#### Document passage:
-*-
What happened to the issue of poverty? Like a set of misplaced keys, I know it was there a minute ago but now I can’t find it.
Within the past year, poverty was the issue of the day on the national stage. Stemming from the 50th anniversary of the War on Poverty, elected officials and candidates all vowed either to continue the War’s strategies or to replace them with even better answers. Poverty “summits” and simulations were all the rage in Washington D.C. and locally, with government, nonprofits, faith-based organizations and activists gathering to explore how we can end poverty once and for all in America.
Now though, we look around and everyone has left the party. Pundits moved on to new sound bites. Candidates chased doors and votes in other higher-scoring conversation poll areas. Activists went to other causes of the day. Even other Catholic groups seem a bit less interested, moving to other important topics such as immigration, climate and religious freedom. Yet the Poor, as we learned in the Bible, are always with us.
The issue of poverty has lately been fraying around the edges. Contributing causes, symptoms and outcomes of poverty including immigration, disasters, wages and others are getting their due or at least their turn in the spotlight. But instead of dividing and conquering these issues as poverty subsets, instead I think we see a result of the poverty challenge itself being watered down.
At the recent Catholic Social Ministry Gathering, poverty was split there as well into separate subjects and considered as hotter topics such as immigration, climate change and healthcare. Important topics to be sure, but who remains to stand up for those in need before Congress? The old adage of, “If you stand for everything, you stand for nothing” comes to mind.
We’re still here.
The Society of St. Vincent de Paul has positions and activities on every one of the topics expressed above. But we see it all through the lens of people, our friends in need. They sink into poverty through many different ways, and each person and family has a different path to follow to get out. We are with them in their homes to get to know them as people, not as program statistics and trends. We recognize in the Society each contributing factor of poverty but know they can also be, well, distractions of our time and money away from poverty itself.
I believe God has put us here to help others, not to solve issues. Therefore I suggest as we engage with others in poverty discussions, we stay people-focused. You see, issues can be put aside until later. But a mother and her two kids at the rectory door, well, they need help now. When we reduce this family to numbers and debate points and even well-intentioned programs, we lose a little bit of our humanity.
How do we get, and keep, the attention of lawmakers, the media, and others who have the resources or influence to help people get out of poverty? How do we reduce the noise of competing causes and budget line items? And if other partners in this effort move on to other causes how can we fill the void they leave behind?
Let’s resolve to keep poverty on the agenda. Let’s keep it focused on real families through our stories when we meet with people in power. Let’s turn the conversation issues back to poverty when they stray. And let’s set a personal example of home visits to keep poverty the real and present concern we all need to focus on together. We see the face of Christ in the people we serve. Let’s see their faces in our advocacy and activity with others. If others can see their faces, too, how can they turn their attention elsewhere?
-*-
#### Source material:
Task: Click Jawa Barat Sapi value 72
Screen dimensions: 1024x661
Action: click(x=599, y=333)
-*-
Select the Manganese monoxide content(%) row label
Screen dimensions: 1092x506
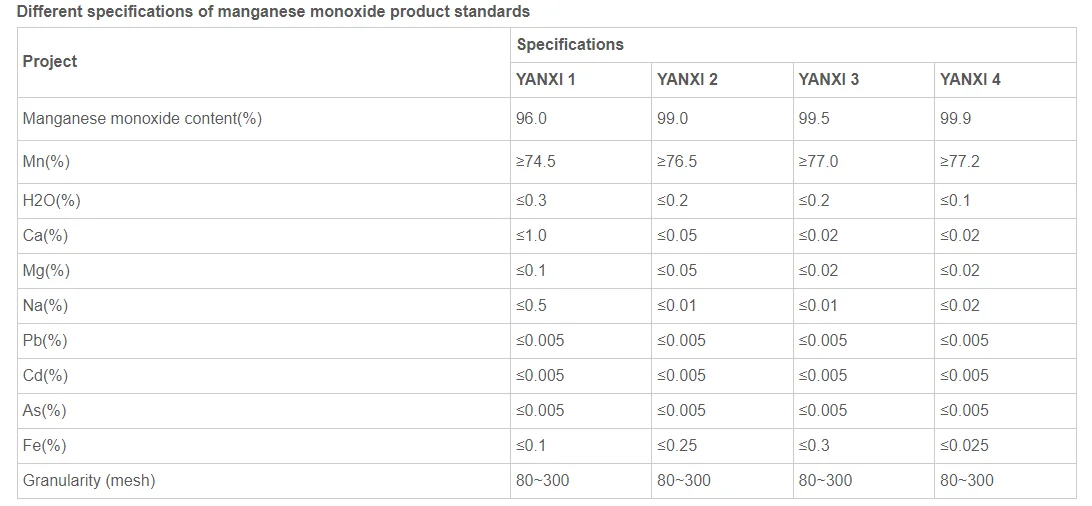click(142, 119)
-*-
#### Directions for this task:
Quote the stretch of the essay on poverty from "I believe God" through "they leave behind?", word for word.

#### Exercise response:
I believe God has put us here to help others, not to solve issues. Therefore I suggest as we engage with others in poverty discussions, we stay people-focused. You see, issues can be put aside until later. But a mother and her two kids at the rectory door, well, they need help now. When we reduce this family to numbers and debate points and even well-intentioned programs, we lose a little bit of our humanity.
How do we get, and keep, the attention of lawmakers, the media, and others who have the resources or influence to help people get out of poverty? How do we reduce the noise of competing causes and budget line items? And if other partners in this effort move on to other causes how can we fill the void they leave behind?